For more than two decades, Khoury has worked tirelessly to promote mathematics at the University, within the local community and at the national level. In 2001, he co-founded Math Horizons Day, an ongoing program that teaches young students about the importance of mathematics in our world.
“I grew up watching most parts of the world struggling with the notions of truth and order and having to dig deep to find traces of beauty and elegance,” says Khoury. “I found in mathematics all that was missing from that world: the undoubtable truth of results, the rigorous order in which they are presented and the beauty and elegance of every statement and every proof. In my classes, I try hard to show the practical applications of every theorem I teach, but I try even harder to convey to students that the struggle behind the proof of that theorem is a testament that good things in life have to be earned.”
Khoury has served multiple terms as chair of the Canadian Mathematical Society’s education committee and as chair of its bilingualism committee. He is on the selection committee of the Prime Minister’s Awards for Teaching Excellence in STEM and has lobbied hard to have similar recognition for teachers at the collegiate and undergraduate levels.
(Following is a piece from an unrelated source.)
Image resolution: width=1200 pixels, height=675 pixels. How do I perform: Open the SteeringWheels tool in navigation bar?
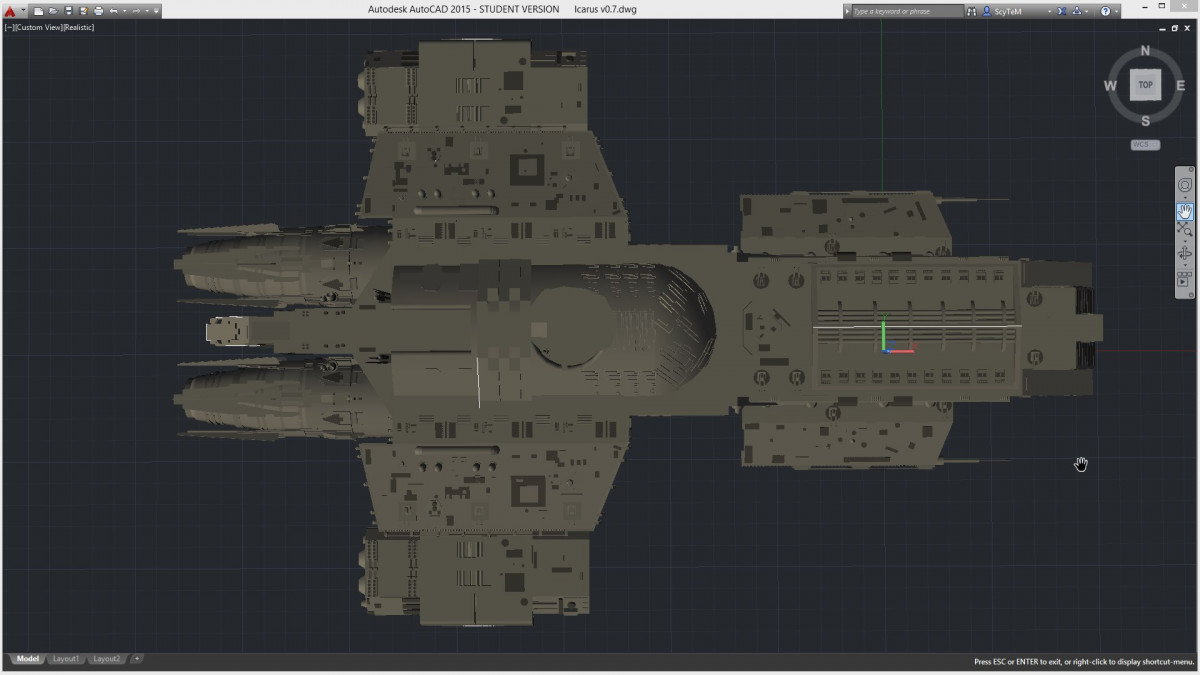pos(1185,185)
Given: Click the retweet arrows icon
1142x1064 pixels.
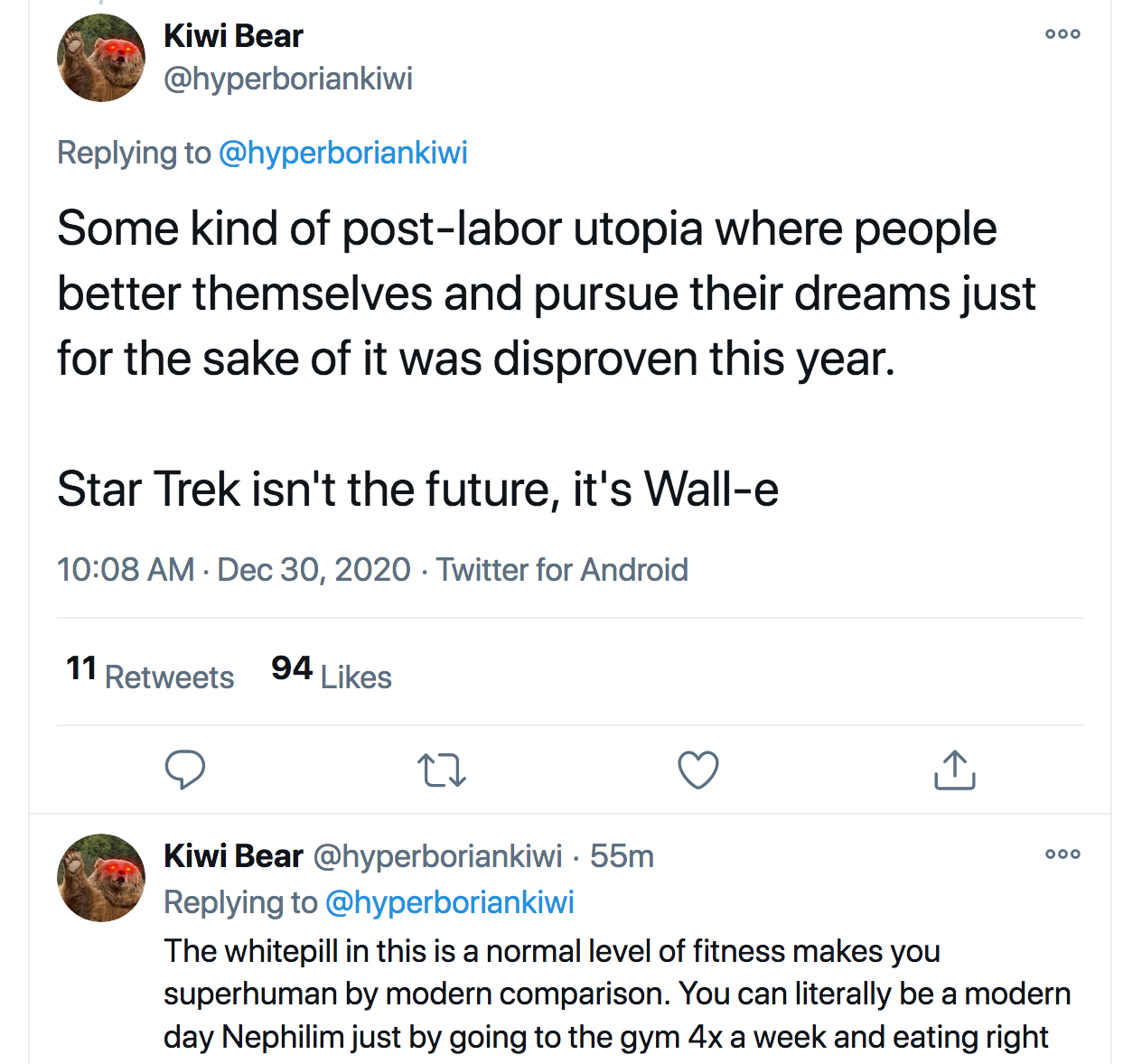Looking at the screenshot, I should coord(442,770).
He fostered a plan to include a temporary exhibit highlighting Canadian mathematics at Ottawa’s National Museum of Science and Technology and was a member of a national focus group to enhance the image of mathematics in Canada. He also organizes a bilingual CMS math camp at uOttawa, one of the largest math camps in the country, and was instrumental in bringing a math camp to the Yukon.
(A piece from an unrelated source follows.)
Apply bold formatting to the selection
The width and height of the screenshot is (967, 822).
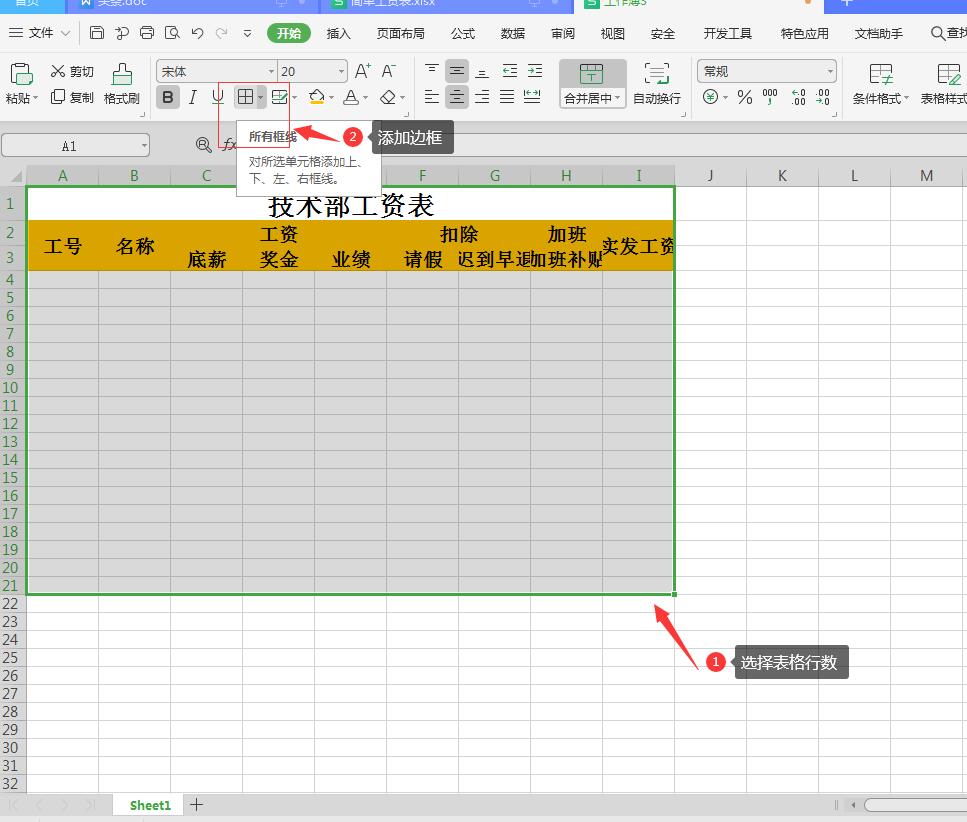167,96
Khoury and a team of colleagues from the Department of Mathematics and Statistics are currently working on a project to help the cohort of students graduating from high school in 2021, whose education was affected by the COVID-19 pandemic, transition to uOttawa.
“Many young students see in mathematics a source of anxiety and stress at the best of times,” he says. “This is much more evident now with the pandemic. Topics in mathematics that are usually challenging, even in an in-person setting with ample chances to ask questions, are skimmed through quickly online. None of this is their fault. There is an urgent need to act now to help students and alleviate their worries that they may not be ready for university.”